[Opening GIVEN TEXT section]
Featured Interview With Susanna Sweeney
Tell us a little about yourself. Where were you raised? Where do you live now?
I was born and raised in a country that no longer exists – East Germany, behind the Iron Curtain. In fact, I was born within a kilometer of Checkpoint Charly in Berlin and grew up there – on the wrong side of the wall. Growing up in a quite regimented world where mass surveillance was an everyday thing, where you couldn’t speak freely, where you couldn’t get truthful news and only propaganda, where many world-famous books were banned, and where there was no regard paid to mental health or personal development, had a profound impact on me. I’ll never forget finally getting my hands on Orwell’s 1984 just after the Fall of the Wall in November 1989- a book I had been wanting to read for years.
The disregard for the individual’s emotional lives, which affected me directly as I had issues with anxiety from early on, brought me down the path of becoming a psychotherapist- after I relocated to Ireland in my early 20ies. For 25 years, I worked exclusively in the area of trauma and anxiety.
These are two areas where you will be on a steep learning curve to determine what works and what doesn’t, provided you are open-minded and pay close attention. Within five years of my career, I realised that talking alone was not enough to help people overcome the difficult feelings they experience daily, which limit their enjoyment of life and their potential in work and business. This insight led me on a journey to seek solutions that are more effective, easier, and safer than talk therapy alone.
[Closing GIVEN TEXT section]
[Opening GIVEN DATA section]
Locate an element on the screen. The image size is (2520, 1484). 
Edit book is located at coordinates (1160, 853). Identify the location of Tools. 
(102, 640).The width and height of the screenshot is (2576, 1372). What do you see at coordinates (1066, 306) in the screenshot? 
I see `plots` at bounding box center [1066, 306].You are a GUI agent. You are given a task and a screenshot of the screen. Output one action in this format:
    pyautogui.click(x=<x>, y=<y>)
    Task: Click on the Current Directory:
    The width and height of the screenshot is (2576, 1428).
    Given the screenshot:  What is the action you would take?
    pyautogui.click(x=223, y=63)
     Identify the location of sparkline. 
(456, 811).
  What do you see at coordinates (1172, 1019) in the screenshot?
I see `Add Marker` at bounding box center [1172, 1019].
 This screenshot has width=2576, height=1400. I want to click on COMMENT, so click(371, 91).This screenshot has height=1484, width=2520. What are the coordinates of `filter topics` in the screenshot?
[Closing GIVEN DATA section]
SET OF TASKS:
(a) According to the interview, for how many years did Susanna Sweeney work exclusively in the area of trauma and anxiety?
(b) Output the stretch of the interview from "Featured Interview With" through "read for years.".

OUTPUTS FOR THE TASKS:
(a) 25 years.

(b)
Featured Interview With Susanna Sweeney
Tell us a little about yourself. Where were you raised? Where do you live now?
I was born and raised in a country that no longer exists – East Germany, behind the Iron Curtain. In fact, I was born within a kilometer of Checkpoint Charly in Berlin and grew up there – on the wrong side of the wall. Growing up in a quite regimented world where mass surveillance was an everyday thing, where you couldn’t speak freely, where you couldn’t get truthful news and only propaganda, where many world-famous books were banned, and where there was no regard paid to mental health or personal development, had a profound impact on me. I’ll never forget finally getting my hands on Orwell’s 1984 just after the Fall of the Wall in November 1989- a book I had been wanting to read for years.